FFRF challenges Ole Miss football coaches’ religious tweets

The Freedom From Religion Foundation is questioning the overtly religious social media postings of football coaches at the University of Mississippi.

University of Mississippi head football coach Hugh Freeze regularly promotes religion on his Twitter page, a concerned citizen has informed FFRF. Recently, Freeze has tweeted statements such as “Lead us by your truth and teach us 2day, for you are the God who saves us! All day long I put my hope in you. Ps 25:5 – be a blessing 2day” and “Here’s the best news ever, your eternal standing with God doesn’t depend on the your goodness, but on God’s unshakable faithfulness” via his twitter handle @CoachHughFreeze.

Though FFRF respects Freeze’s right to tweet as a private citizen, he may not promote his personal religious beliefs while acting in his capacity as a university employee. The @CoachHughFreeze Twitter handle appears to be an official account used in his capacity as head coach, given the account name and that the university publicizes Freeze’s tweets. In publishing the coach’s twitter account on the official Ole Miss sports website, the university creates the appearance that it endorses Freeze’s tweets and the religious promotion therein.

The official Ole Miss Football webpage also regularly displays coach Maurice Harris’ tweets, which are similarly religious in nature. Recently, the university published this tweet by Harris: “God’s comfort soothes us perfectly. As a mother comforts her child, so will I comfort you. Isaiah 66:13.”

“As a state-run institution, the University of Mississippi is bound by the Constitution’s Establishment Clause, which ‘mandates governmental neutrality between religion and religion, and between religion and nonreligion,'” to quote the U.S. Supreme Court, FFRF Staff Attorney Sam Grover writes to University of Mississippi Chancellor Jeffrey Vitter. “Ole Miss violates that constitutional mandate when it promotes religious statements or allows its employees to promote their personal religious beliefs while acting in their official capacities.” 
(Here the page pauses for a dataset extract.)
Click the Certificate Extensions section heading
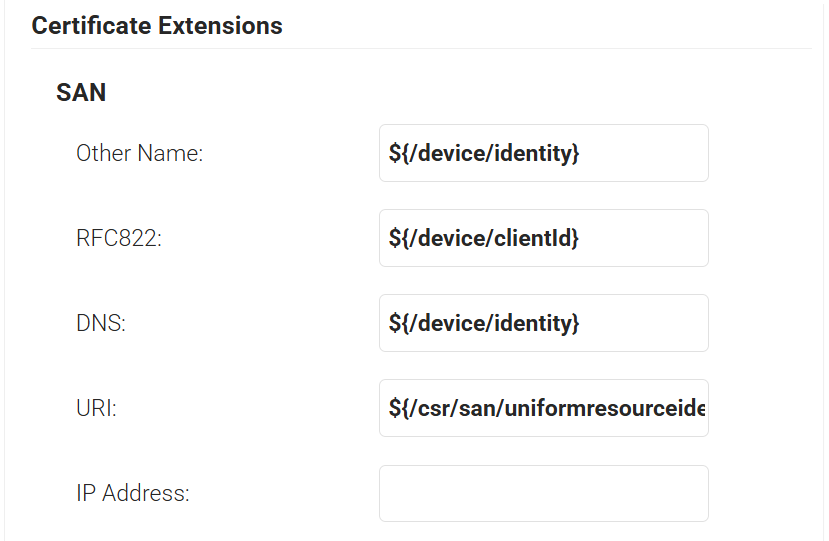This screenshot has width=829, height=541. (x=157, y=26)
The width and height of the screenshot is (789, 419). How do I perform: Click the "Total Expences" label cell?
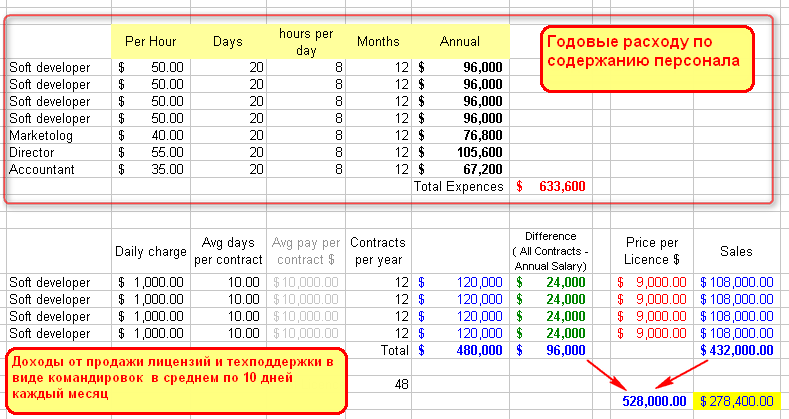[x=460, y=186]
FFRF points out that the 5th Circuit, the controlling court of appeals in Mississippi, has held that coaches at public institutions may not promote religion to student athletes. So, the university’s coaches must be made aware that they cannot promote religion to their players or to the public at large while acting in their official capacities.

The University of Mississippi should be particularly sensitive to respecting the rights and conscience of the nonreligious and religious minorities, given that the university serves the least religious population in the country: 1-in-3 college-aged Americans (18–29) are not religious and about 43 percent are non-Christian. Considering how diverse nations around the world are, the percentage of non-Christians among the university’s foreign students must be even higher. Remaining neutral on matters of religion creates a welcoming environment for all students.

FFRF asks that the University of Mississippi take immediate action to ensure that Freeze, Harris and the rest of the university’s athletic department are made aware that they cannot promote religion while acting as university employees. Furthermore, the university must not promote social media accounts that regularly endorse religious messages.

“A public institution with such a storied past as Ole Miss must certainly realize the importance of the First Amendment,” says FFRF Co-President Annie Laurie Gaylor. “It needs to make its employees adhere to the constitutional separation of state and church.”

The Freedom From Religion Foundation is a national nonprofit organization representing more than 27,000 nonreligious members across the country, including in Mississippi. Its purpose is to protect the constitutional principle of separation between state and church.